# [Work instruction]
From the line containing "Task: Select the APIs icon in Postman sidebar" to the last line of the records below, repeat every line exactly and add nothing else.

[Saved entries]

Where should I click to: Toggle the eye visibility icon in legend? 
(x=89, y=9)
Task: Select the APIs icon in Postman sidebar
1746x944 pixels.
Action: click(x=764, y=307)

# [Output of the task]
Task: Select the APIs icon in Postman sidebar
1746x944 pixels.
Action: click(x=764, y=307)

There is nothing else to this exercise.